I suppose it’s comforting that, 5 years after COVID-19 was first declared a pandemic, my elevator acquaintances had returned to an in-person fashion of cootie play, performing out their venerable parody of an infection and defending themselves with photographs within the arm. However the epidemiological satire takes on an particularly darkish forged when it expresses extra religion within the energy of vaccination than does the present secretary of Well being and Human Companies, Robert F. Kennedy Jr.
Kennedy has dismissed the scientifically confirmed efficacy of the polio vaccine as “mythology,” regardless of polio having been thought of eradicated within the U.S. since 1979. (Earlier than he was confirmed, a spokesperson famous: “Mr. Kennedy believes the polio vaccine ought to be accessible to the general public and completely and correctly studied.” Not fairly a full-throated endorsement.) He has additionally sown doubt about vaccines at a time when vaccine hesitancy is fueling a historic and horrifying measles outbreak within the Southwest, which has now contaminated greater than 600 individuals within the U.S. and killed two unvaccinated kids in Texas—the primary measles deaths in America in a decade. An grownup who died in New Mexico was additionally discovered to be contaminated with measles. (Outdoors the U.S., the well being secretary of Chihuahua, Mexico, introduced that an unvaccinated man had died of measles in reference to the Texas outbreak.)

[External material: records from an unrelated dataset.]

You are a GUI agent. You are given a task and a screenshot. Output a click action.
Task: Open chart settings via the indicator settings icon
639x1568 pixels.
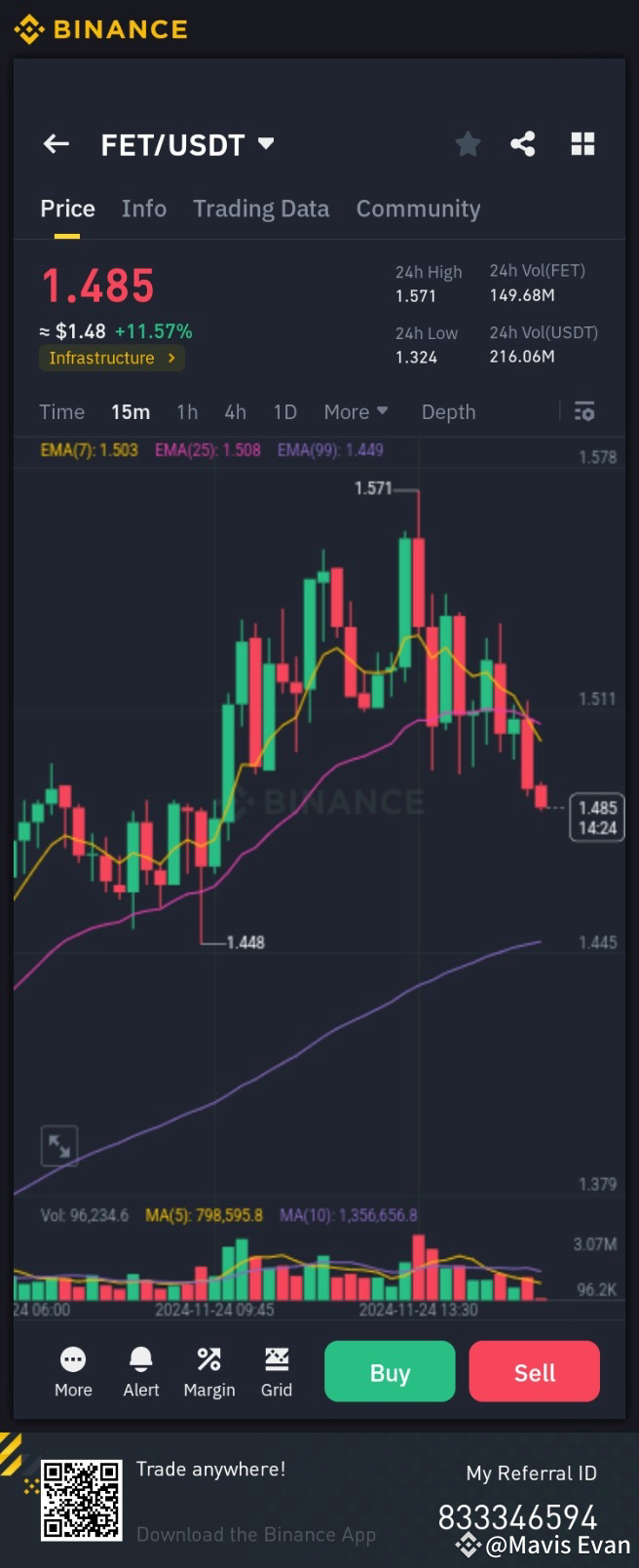click(583, 411)
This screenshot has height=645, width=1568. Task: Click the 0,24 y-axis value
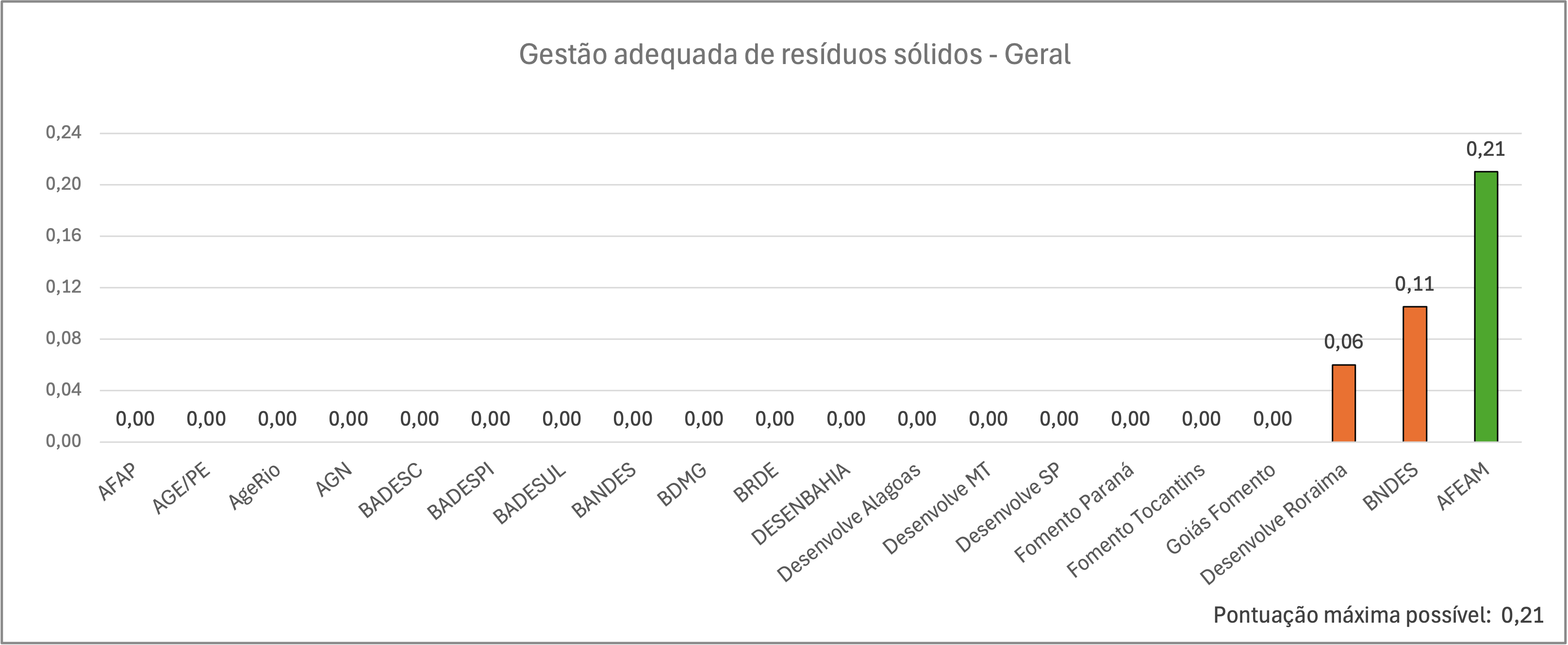[x=63, y=132]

Kennedy has spoken about the advantages of the MMR vaccine but additionally continues to undermine its security and efficacy. He has repeatedly emphasised parental selection in vaccination and, as The Atlantic reported, instructed the grieving father of 1 Texas youngster, “You don’t know what’s within the vaccine anymore.” He insists on selling unproven various remedies comparable to cod-liver oil (a supply of vitamin A), antibiotics, and steroids; in a Fox Information interview, he claimed that these can result in “an nearly miraculous and instantaneous restoration.” In line with precise virologists, it is a prodigious exaggeration of vitamin A’s efficacy, and within the case of the opposite supposed miracle cures, it’s pure invention.
A cootie shot is likely to be an much more fanciful therapy, however, not like with vitamin A, overdoing it gained’t result in liver harm, which Texas pediatricians instructed The New York Instances they’re now seeing in unvaccinated younger sufferers, whose mother and father have been presumably paying Kennedy heed. When so many adults appear intent on returning to the Darkish Ages, we should cherish medical knowledge wherever we discover it. In 2025, the cootie shot stands as an inadvertent rebuke to the nation’s high well being official, in that it emphasizes vaccines’ very actual efficacy in opposition to illness. I’m wondering if the HHS secretary has ever heard this anecdote from his family historical past. On February 25, 1923, his grandmother Rose Kennedy recorded the next in her journal: “Joe Jr. and Jack have a brand new track in regards to the Bedbugs and the Cooties. Additionally a membership the place they provoke new members by sticking pins into them.” Did RFK Jr.’s uncles (who had probably acquired smallpox vaccinations) invent cootie photographs? A subject for additional analysis.